Весело произнеся эти печальные слова, она вынула из шкафа склянку с домашней наливкой из черной смородины, приготовленной ею самой по рецепту тех знаменитых монахинь, которым мы обязаны иссуденским пирогом, одним из великих созданий французского кондитерского искусства, — ни один кухмистер, повар, пирожник, кондитер не могут его подделать. Г-н де Ривьер, наш посланник в Константинополе, в течение всего своего пребывания там выписывал эти пироги в огромном количестве для гарема Махмуда. Адольфина держала лакированный подносик, уставленный старинными маленькими стаканчиками с резными гранями и позолоченным краем; бабушка наливала, а она разносила.
— Всем поднести, никого не обнести! — весело воскликнула Агата, которой эта неизменная церемония напоминала юность.

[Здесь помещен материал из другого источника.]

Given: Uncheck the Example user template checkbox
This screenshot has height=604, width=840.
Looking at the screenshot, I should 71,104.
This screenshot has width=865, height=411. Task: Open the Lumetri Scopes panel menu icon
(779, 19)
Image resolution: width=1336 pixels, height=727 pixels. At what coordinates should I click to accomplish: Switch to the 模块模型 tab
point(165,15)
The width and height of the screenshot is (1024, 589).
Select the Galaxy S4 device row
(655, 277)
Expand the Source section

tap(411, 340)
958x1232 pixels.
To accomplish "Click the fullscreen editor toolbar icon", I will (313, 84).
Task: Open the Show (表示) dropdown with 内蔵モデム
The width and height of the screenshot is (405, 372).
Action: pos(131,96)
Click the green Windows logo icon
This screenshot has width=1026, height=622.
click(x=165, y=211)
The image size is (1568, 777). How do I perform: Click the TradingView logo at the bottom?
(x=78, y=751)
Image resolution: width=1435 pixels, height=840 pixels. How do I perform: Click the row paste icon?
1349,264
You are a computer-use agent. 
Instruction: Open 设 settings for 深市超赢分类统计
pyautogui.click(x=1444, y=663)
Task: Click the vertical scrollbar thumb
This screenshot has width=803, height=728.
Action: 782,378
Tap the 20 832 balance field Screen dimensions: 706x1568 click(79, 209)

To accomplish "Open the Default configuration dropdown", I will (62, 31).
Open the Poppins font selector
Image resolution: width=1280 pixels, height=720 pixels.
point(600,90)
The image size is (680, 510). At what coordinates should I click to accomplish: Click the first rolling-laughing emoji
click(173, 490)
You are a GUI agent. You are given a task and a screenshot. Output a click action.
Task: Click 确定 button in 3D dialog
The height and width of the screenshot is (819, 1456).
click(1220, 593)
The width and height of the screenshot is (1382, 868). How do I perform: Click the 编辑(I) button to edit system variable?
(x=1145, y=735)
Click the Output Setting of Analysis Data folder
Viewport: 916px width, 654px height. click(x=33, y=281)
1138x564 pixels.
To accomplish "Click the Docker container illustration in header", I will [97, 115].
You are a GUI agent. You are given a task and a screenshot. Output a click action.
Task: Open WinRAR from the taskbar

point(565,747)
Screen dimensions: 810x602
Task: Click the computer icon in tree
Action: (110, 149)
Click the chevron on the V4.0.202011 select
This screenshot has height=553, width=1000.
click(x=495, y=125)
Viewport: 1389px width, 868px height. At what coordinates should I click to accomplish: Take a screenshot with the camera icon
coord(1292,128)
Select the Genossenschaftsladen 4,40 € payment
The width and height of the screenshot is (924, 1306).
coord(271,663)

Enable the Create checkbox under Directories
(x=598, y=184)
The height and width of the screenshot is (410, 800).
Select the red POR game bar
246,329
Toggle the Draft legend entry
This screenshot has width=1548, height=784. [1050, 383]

— Сейчас Ошон отправится к своим друзьям читать газеты, и некоторое время мы побудем одни, — шепнула ей старушка.
Действительно, через десять минут три женщины и Жозеф оказались одни в этой гостиной, где паркет никогда не натирался, а только подметался, где тканые обои, обрамленные резным дубом, и вся простая, почти мрачная обстановка остались незыблемы с тех пор, как уехала г-жа Бридо. Монархия, Революция, Империя, Реставрация, мало что пощадившие, сохранили в неприкосновенности эту залу, где ни торжество их, ни гибель не запечатлели ни малейшего следа.
— Ах, крестная, моя жизнь была ужасно бурной по сравнению с вашей! — воскликнула г-жа Бридо, пораженная тем, что здесь все по-старому, вплоть до канарейки, которую она помнила живой, а теперь узнала в чучеле, водруженном на камине между старыми часами, старыми медными бра и серебряными подсвечниками.
— Дитя мое, — ответила старая женщина, — бури бушуют в нашем сердце. Чем необходимее и значительнее самоотречение, тем сильнее мы боремся сами с собой. Не будем говорить обо мне, поговорим о ваших делах. Вы находитесь прямо напротив врага, — сказала она, указывая на залу в доме Руже.